## [What to work on]
In the entries below, find the line with "Privacy Policy (137, 789)" and transcribe it and every line after it exactly, through the last line, without pictures.

## [Source material]

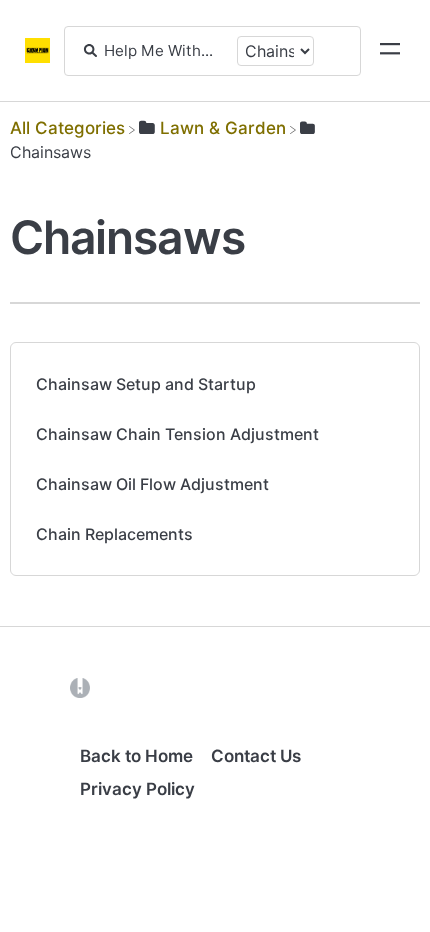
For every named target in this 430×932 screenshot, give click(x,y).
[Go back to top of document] (50, 827)
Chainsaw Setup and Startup (146, 384)
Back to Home (136, 756)
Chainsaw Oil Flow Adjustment (152, 484)
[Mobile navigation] (390, 51)
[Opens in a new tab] (80, 687)
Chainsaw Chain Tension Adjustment (177, 434)
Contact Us (256, 756)
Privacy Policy (137, 789)
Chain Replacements (114, 534)
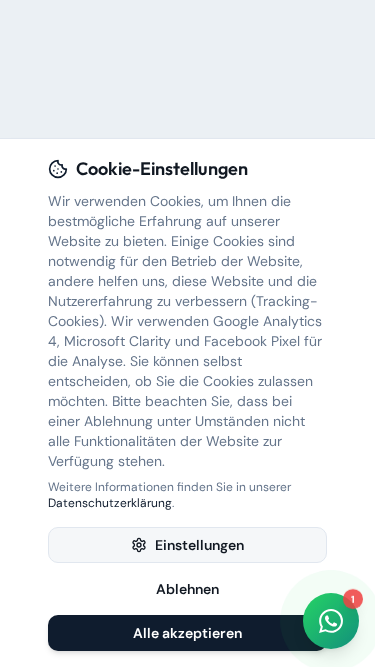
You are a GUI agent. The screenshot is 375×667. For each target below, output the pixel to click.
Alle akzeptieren (187, 633)
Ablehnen (187, 589)
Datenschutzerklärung (110, 503)
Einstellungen (199, 545)
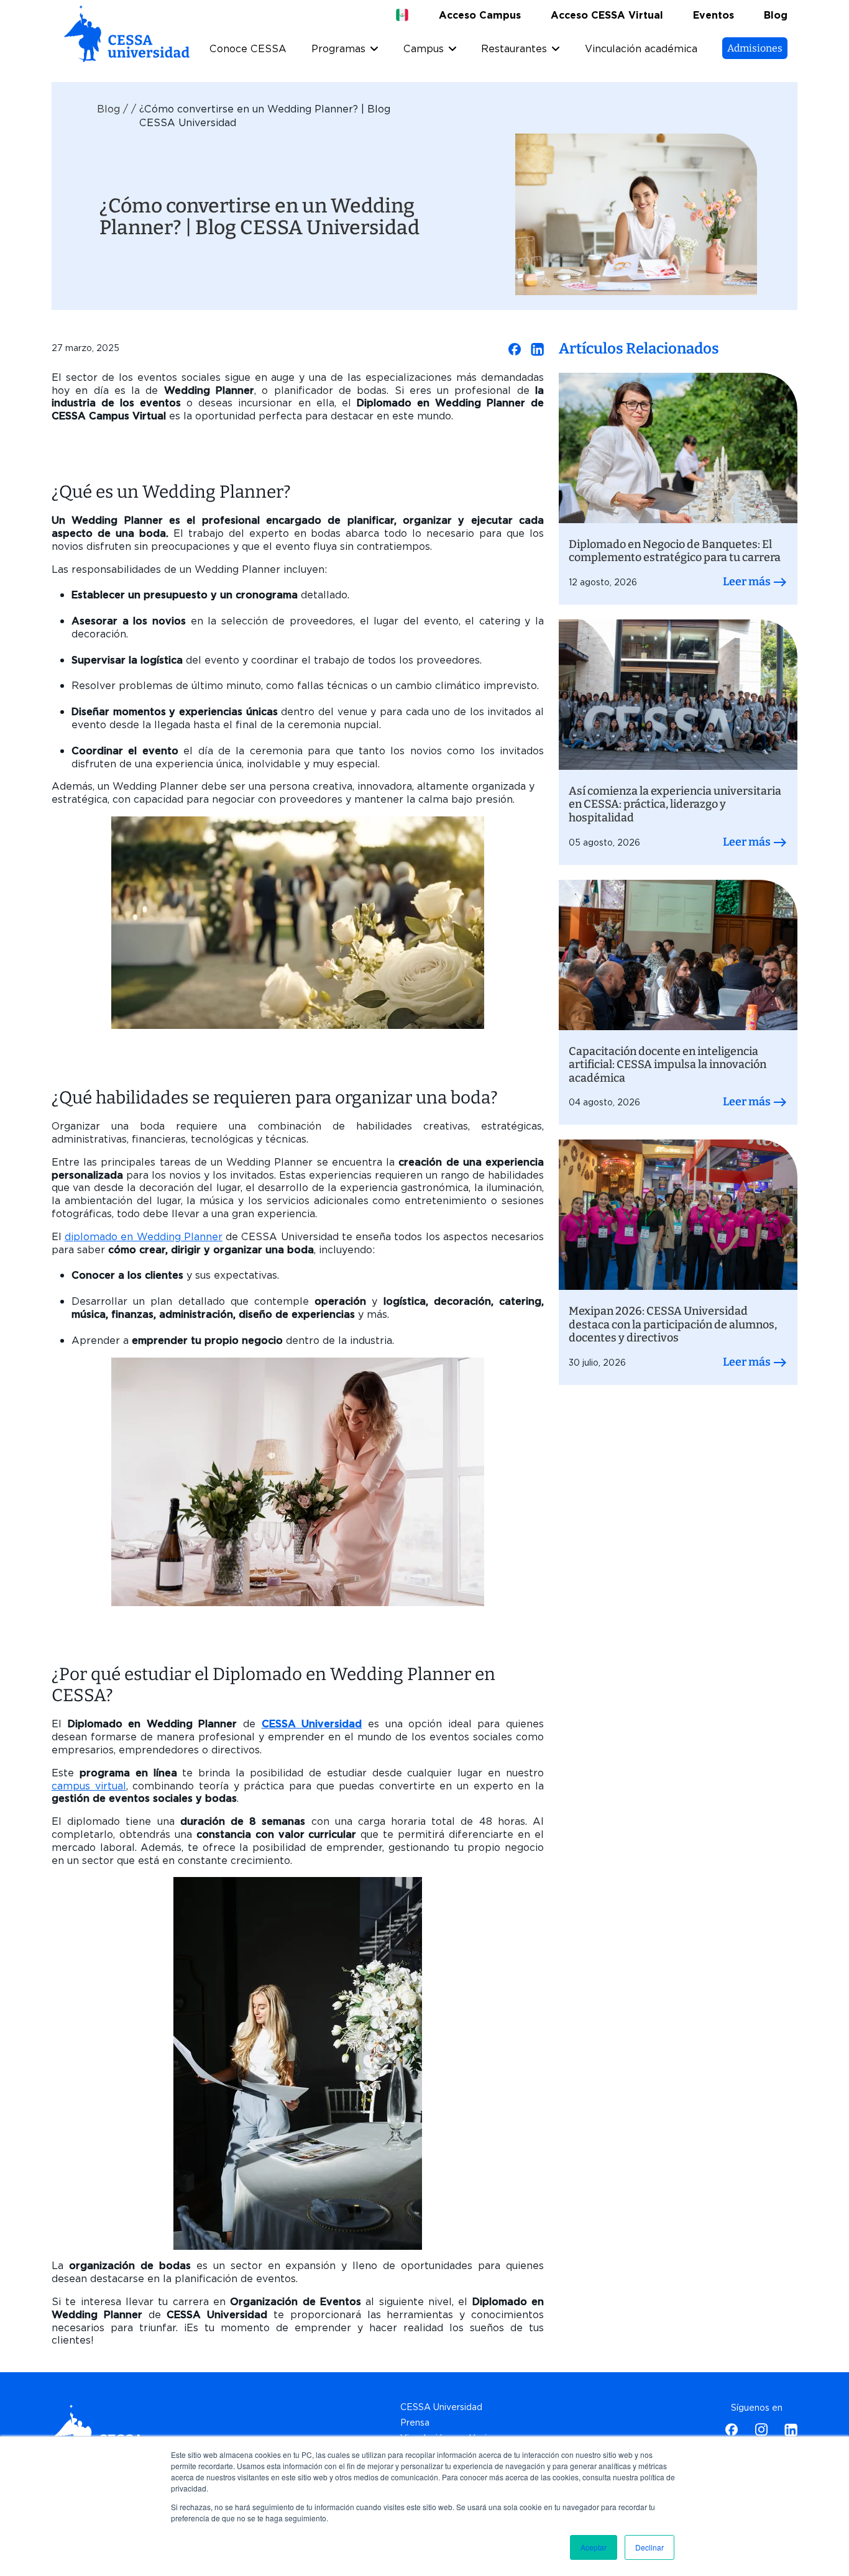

## [Written response]
Privacy Policy (137, 789)
Chain Replacements (114, 534)
You are a GUI agent. The screenshot is 375×667. For each target below, output the pixel to click.
Alle akzeptieren (187, 633)
Ablehnen (187, 589)
Datenschutzerklärung (110, 503)
Einstellungen (199, 545)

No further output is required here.